▶ **WHAT THE EXERCISE ASKS**
Please copy exactly the line containing "This screenshot has" and every line after it, through the last line of the records below, leaving out all pictures.

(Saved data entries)

*-*-*

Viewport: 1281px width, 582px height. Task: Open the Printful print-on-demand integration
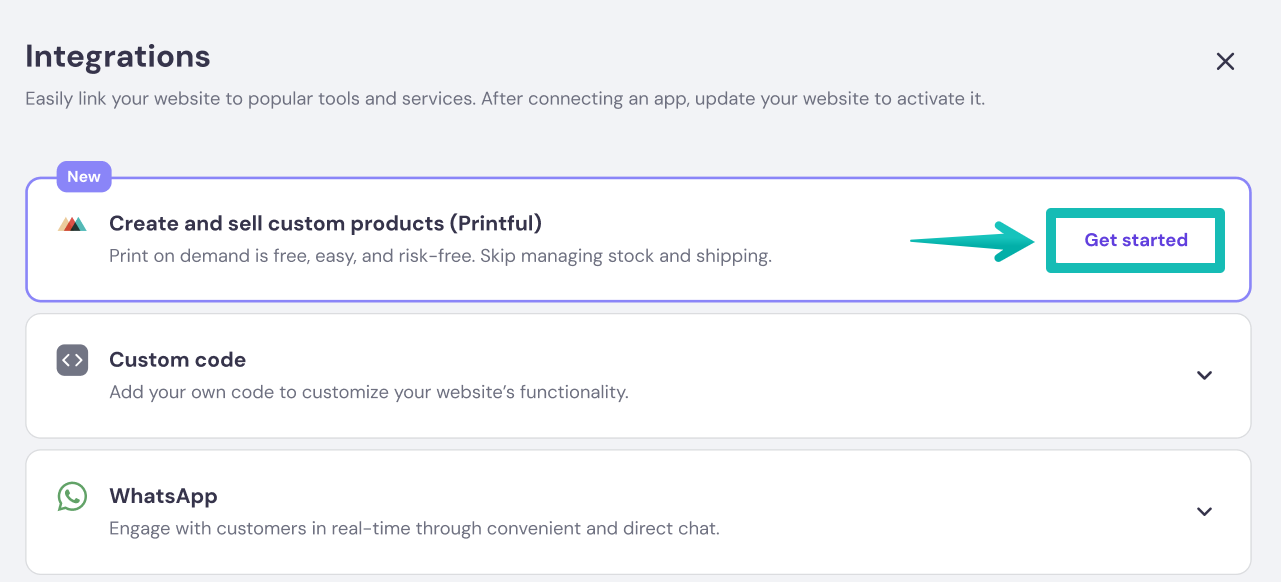point(1135,240)
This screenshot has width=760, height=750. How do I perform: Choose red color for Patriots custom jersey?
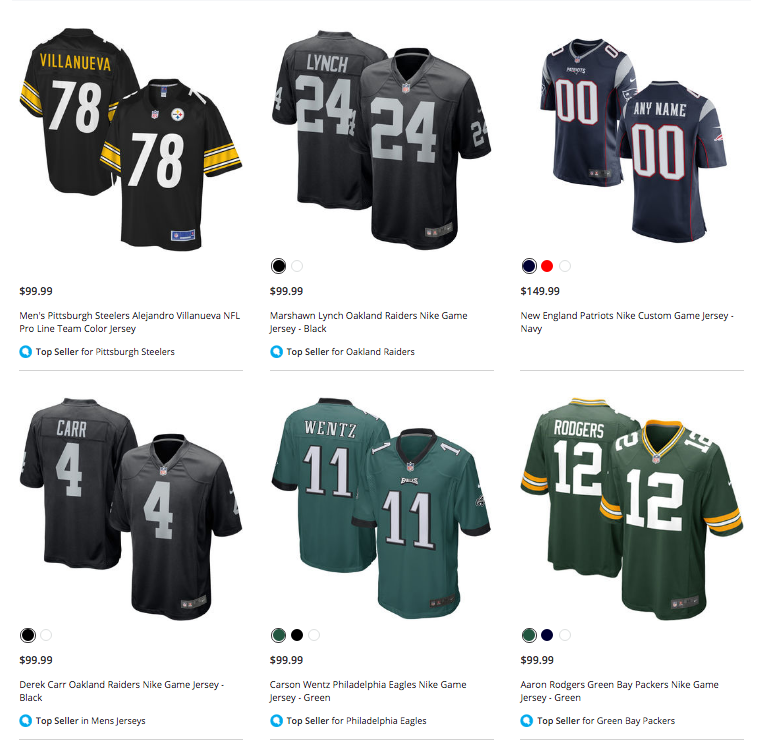547,266
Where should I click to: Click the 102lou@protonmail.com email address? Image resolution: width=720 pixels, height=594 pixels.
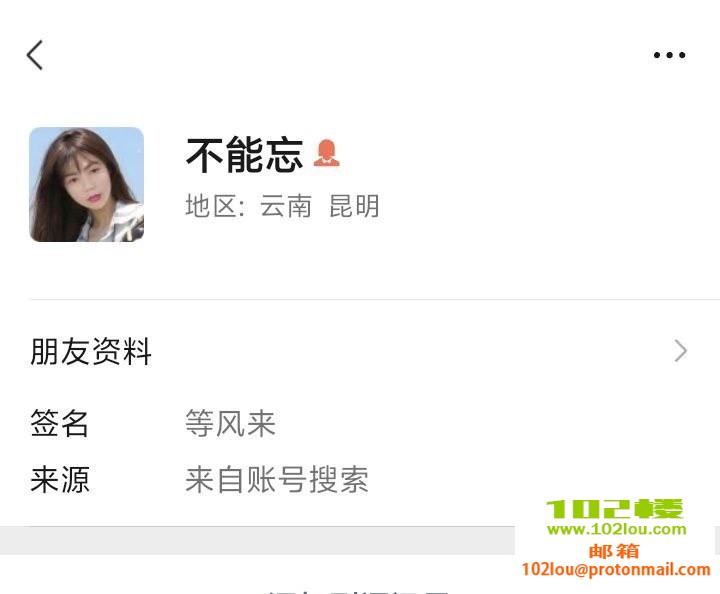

*-*-*

▶ **OUTPUT OF THE EXERCISE**
This screenshot has width=760, height=750. How do I perform: Choose red color for Patriots custom jersey?
547,266
Where should I click to: Click the 102lou@protonmail.com email address? Image resolution: width=720 pixels, height=594 pixels.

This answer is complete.